▶ **Activity**: Find all lines in the listing that include the word "agent", then copy them.

▶ **Records for processing**:
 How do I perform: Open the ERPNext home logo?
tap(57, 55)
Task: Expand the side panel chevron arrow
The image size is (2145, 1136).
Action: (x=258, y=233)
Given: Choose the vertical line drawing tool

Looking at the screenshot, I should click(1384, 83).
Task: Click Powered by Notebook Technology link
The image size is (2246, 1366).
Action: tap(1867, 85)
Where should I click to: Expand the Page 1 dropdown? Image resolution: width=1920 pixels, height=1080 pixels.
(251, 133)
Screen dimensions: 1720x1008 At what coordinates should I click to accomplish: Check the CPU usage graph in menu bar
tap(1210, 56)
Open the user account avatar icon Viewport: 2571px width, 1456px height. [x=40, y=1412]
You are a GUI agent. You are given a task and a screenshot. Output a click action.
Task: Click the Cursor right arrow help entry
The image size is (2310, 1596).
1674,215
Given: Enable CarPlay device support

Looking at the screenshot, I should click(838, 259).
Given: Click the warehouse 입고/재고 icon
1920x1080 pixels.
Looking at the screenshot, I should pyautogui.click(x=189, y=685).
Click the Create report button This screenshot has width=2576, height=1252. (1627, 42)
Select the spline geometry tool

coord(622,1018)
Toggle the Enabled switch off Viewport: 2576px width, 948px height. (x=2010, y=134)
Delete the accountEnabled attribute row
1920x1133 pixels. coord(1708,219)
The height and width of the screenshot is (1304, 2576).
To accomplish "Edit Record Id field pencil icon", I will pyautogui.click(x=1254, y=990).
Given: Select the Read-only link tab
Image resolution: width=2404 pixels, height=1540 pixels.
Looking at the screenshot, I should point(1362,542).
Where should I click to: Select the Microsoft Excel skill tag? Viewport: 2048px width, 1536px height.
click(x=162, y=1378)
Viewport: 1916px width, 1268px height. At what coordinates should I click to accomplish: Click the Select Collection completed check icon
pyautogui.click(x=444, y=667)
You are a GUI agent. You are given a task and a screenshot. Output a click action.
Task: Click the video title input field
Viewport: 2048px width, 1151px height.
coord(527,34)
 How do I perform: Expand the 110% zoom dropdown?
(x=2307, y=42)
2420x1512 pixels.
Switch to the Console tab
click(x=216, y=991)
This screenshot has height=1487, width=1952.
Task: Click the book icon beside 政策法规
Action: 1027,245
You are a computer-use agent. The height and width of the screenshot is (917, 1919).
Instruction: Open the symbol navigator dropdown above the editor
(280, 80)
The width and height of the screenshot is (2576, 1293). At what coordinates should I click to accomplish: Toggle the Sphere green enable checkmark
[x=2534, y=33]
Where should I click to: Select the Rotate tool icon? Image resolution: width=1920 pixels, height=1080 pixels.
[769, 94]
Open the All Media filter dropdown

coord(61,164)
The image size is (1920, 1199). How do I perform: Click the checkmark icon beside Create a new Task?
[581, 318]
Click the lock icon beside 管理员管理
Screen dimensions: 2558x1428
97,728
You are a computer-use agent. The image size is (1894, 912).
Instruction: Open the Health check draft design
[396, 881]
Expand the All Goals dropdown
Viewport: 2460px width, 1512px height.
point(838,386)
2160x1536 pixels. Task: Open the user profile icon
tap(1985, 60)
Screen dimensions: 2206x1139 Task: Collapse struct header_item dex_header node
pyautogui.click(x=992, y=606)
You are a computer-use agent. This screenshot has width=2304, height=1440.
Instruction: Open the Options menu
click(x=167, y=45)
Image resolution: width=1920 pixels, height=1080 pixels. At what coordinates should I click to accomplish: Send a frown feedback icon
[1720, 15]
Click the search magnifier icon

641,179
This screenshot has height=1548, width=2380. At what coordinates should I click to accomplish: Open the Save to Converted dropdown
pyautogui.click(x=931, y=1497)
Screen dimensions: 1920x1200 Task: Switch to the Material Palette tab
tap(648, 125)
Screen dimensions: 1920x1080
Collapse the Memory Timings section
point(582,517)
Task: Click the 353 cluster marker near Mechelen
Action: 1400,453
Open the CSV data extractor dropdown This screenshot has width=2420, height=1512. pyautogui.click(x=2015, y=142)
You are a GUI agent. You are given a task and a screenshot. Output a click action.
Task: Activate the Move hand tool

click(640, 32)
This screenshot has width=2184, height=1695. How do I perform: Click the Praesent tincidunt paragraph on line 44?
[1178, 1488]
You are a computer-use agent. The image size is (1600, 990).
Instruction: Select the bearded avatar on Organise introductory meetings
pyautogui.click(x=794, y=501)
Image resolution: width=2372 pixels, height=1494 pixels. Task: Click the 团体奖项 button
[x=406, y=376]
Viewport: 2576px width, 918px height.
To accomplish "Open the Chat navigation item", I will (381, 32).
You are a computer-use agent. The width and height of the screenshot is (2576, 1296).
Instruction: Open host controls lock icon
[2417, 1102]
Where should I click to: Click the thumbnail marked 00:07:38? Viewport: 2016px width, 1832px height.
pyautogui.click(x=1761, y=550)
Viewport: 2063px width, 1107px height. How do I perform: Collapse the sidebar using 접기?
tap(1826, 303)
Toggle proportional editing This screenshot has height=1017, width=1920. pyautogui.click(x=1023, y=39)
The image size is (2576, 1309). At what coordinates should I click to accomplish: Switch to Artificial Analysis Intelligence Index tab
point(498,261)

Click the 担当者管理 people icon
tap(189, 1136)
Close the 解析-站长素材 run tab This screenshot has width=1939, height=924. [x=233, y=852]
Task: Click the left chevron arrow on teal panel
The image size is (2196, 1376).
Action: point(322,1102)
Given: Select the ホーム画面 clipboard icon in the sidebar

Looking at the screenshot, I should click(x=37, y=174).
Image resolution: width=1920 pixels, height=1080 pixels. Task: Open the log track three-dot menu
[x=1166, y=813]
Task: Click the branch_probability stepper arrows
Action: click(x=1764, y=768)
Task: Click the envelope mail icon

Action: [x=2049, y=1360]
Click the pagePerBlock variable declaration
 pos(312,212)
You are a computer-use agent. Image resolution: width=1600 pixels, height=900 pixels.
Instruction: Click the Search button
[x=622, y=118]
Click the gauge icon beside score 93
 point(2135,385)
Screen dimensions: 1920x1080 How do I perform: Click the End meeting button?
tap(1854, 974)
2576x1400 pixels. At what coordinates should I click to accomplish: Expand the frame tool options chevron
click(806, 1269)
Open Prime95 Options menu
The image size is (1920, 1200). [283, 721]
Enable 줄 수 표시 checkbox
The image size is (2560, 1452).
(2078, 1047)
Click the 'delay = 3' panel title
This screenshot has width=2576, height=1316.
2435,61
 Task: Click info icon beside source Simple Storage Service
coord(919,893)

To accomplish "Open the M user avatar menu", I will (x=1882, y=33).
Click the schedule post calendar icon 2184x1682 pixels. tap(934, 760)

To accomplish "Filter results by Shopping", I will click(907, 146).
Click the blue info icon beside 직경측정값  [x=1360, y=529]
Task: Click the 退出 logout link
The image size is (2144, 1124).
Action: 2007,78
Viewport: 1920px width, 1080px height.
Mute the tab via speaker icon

▶ **Answer area**:
You are a GUI agent. You are given a task and a screenshot. Output a click action.
You are a GUI agent. You are given a task and a screenshot. Output a click action.
You are a computer-use agent. The height and width of the screenshot is (917, 1919).
You are a computer-use agent. The image size is (1894, 912).
You are a computer-use agent. This screenshot has width=2304, height=1440.
You are a GUI agent. You are given a task and a screenshot. Output a click action.
You are a computer-use agent. The image size is (1600, 990).
You are a computer-use agent. The width and height of the screenshot is (2576, 1296).
You are a computer-use agent. Image resolution: width=1600 pixels, height=900 pixels.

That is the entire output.